[Saved entries]
>>>

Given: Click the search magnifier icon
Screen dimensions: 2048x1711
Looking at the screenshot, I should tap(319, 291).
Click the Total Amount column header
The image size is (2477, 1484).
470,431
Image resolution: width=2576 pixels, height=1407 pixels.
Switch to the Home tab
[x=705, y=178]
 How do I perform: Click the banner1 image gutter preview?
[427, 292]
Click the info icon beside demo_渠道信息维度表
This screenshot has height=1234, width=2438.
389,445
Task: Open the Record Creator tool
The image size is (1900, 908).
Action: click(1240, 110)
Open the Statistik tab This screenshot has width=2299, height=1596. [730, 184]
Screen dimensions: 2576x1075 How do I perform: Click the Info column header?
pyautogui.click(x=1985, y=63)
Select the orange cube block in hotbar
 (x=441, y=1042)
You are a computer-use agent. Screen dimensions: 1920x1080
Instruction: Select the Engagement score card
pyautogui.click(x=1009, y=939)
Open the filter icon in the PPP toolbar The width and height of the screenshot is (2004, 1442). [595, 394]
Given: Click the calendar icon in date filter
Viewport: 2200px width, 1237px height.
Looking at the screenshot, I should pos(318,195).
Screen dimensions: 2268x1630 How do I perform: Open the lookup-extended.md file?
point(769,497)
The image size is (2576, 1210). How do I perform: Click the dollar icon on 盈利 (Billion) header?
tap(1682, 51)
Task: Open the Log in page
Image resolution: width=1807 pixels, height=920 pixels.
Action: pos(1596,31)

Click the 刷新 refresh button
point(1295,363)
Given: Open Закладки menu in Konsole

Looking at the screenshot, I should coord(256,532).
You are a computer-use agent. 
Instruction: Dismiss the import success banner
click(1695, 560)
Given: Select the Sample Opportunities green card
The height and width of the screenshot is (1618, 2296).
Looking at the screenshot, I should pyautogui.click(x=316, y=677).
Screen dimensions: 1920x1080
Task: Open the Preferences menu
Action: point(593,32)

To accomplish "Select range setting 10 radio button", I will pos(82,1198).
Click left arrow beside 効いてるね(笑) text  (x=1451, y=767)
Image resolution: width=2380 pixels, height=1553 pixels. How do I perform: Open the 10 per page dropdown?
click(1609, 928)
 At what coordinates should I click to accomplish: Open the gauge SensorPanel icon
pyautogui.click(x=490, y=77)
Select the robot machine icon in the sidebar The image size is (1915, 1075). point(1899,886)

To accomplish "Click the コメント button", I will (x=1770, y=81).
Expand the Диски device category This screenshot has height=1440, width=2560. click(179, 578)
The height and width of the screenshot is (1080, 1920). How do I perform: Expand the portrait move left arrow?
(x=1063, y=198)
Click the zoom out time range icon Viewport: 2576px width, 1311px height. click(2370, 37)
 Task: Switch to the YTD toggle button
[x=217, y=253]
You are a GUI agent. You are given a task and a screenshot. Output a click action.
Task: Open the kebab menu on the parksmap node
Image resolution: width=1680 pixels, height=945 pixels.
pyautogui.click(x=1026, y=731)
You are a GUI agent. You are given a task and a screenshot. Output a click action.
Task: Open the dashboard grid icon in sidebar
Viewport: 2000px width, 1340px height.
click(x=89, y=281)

<<<

● Problem requirements: Return only the number of lines above in which the string "filter" occurs.

● Exercise response: 2